Martin Blachier, médecin de santé publique, plaide pour des gestes barrière simples (port du masque et limitation des rassemblements en lieux clos) et non sur la peur pour contenir l’épidémie de Covid-19.

Comment analysez-vous la situation actuelle de l’épidémie de coronavirus ?

Il y a un rebond de l’épidémie qui a commencé mi-août, mais nous sommes loin d’être dans la situation d’avril dernier. Certes, on observe une hausse des hospitalisations et nous allons vers une remontée du nombre de personnes en réanimation et forcément, malheureusement, du nombre de décès.

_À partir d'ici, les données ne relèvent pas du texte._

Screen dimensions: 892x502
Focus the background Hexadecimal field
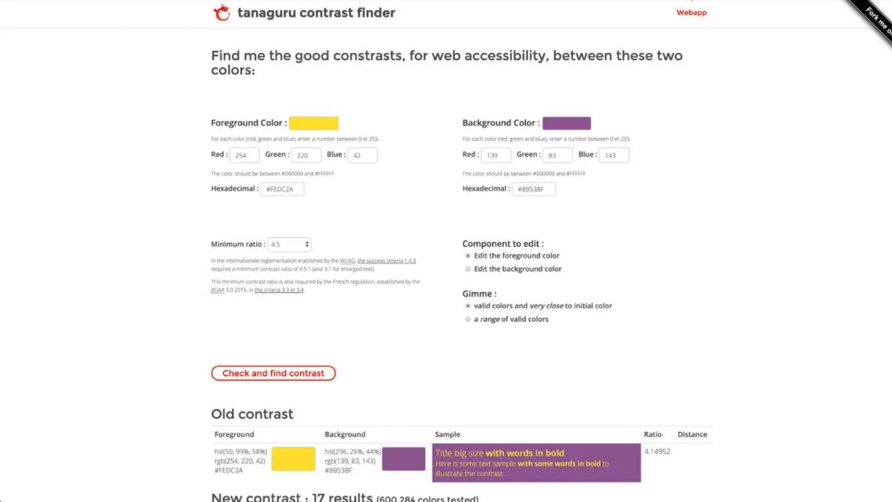(534, 189)
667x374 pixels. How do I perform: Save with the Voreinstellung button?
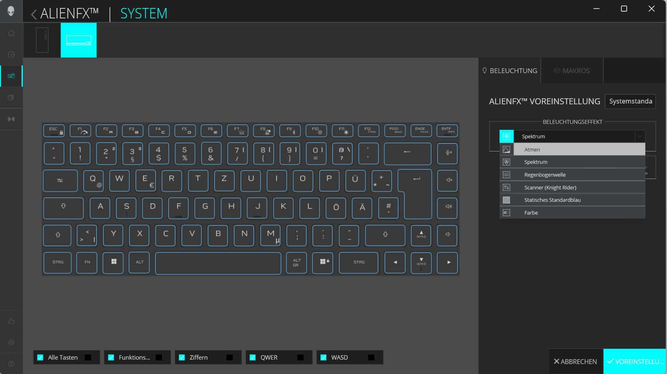tap(635, 361)
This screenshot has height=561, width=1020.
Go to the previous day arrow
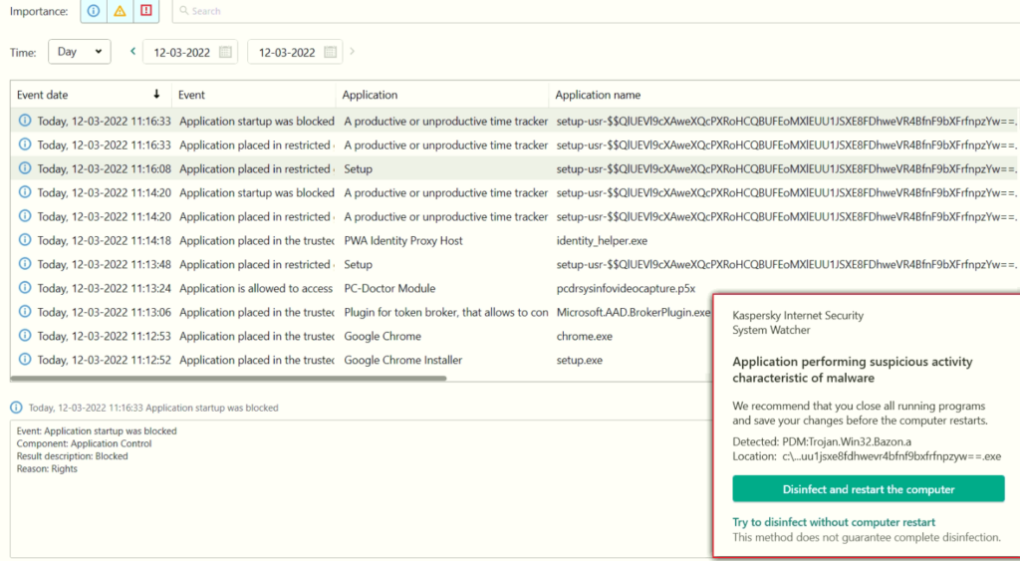point(132,52)
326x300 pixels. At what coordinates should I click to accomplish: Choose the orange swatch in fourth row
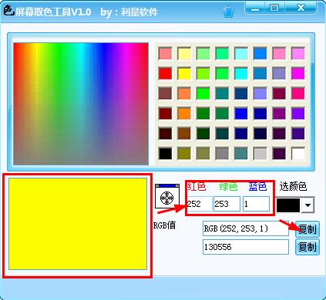coord(184,113)

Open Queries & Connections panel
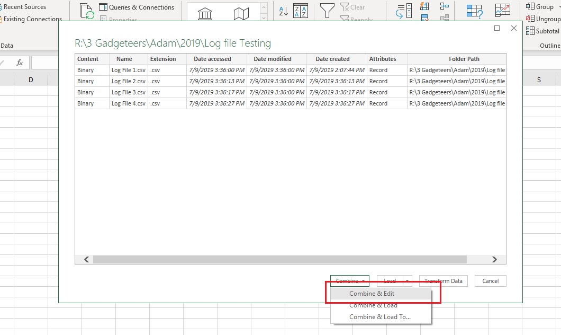[137, 7]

Il faut attendre quelques semaines avant que l’« effet » masque joue. Le port du masque est obligatoire seulement depuis le 20 juillet dans les commerces et depuis le 1er septembre dans les entreprises et les écoles. Et, dans les lieux clos, il divise par 4 ou 5 le risque de transmission du virus.

Votre message est plutôt rassurant ?

Il n’y a pas lieu d’avoir peur : pour l’instant, on n’est pas dans un modèle épidémique exponentiel mais plutôt linéaire. Cette deuxième vague démarre plus doucement car les mesures barrière permettent de la contenir. Le port du masque et la limitation des rassemblements dans les lieux clos restent les deux mesures barrière les plus pertinentes pour limiter l’impact de cette reprise épidémique.

Grâce à ces deux mesures simples et compréhensibles par tous, nous arriverons à gérer l’épidémie. Le masque est une arme très puissante contre la Covid-19. D’ailleurs, la majorité des gens le portent, c’est ça le plus important.

Vivre masqué, pendant combien de temps ?

Encore quelques mois. Pour l’instant, grâce à une bonne météo, nous vivons beaucoup à l’extérieur, mais cet hiver, il faudra respecter les gestes barrière et surtout continuer à porter le masque à l’intérieur. Les lieux à haute contamination, d’après une récente étude américaine, sont les bars, discothèques, restaurants, salles de sport où naturellement les gens ne portent pas le masque.

Sinon, la vie peut reprendre tout à fait normalement, en faisant attention à nos aînés et aux personnes fragiles, (l’isolement est un poids pour ces derniers), en évitant les grands rassemblements à l’intérieur (fêtes de famille, mariages…) jusqu’à ce que nous ayons trouvé un vaccin et des traitements efficaces.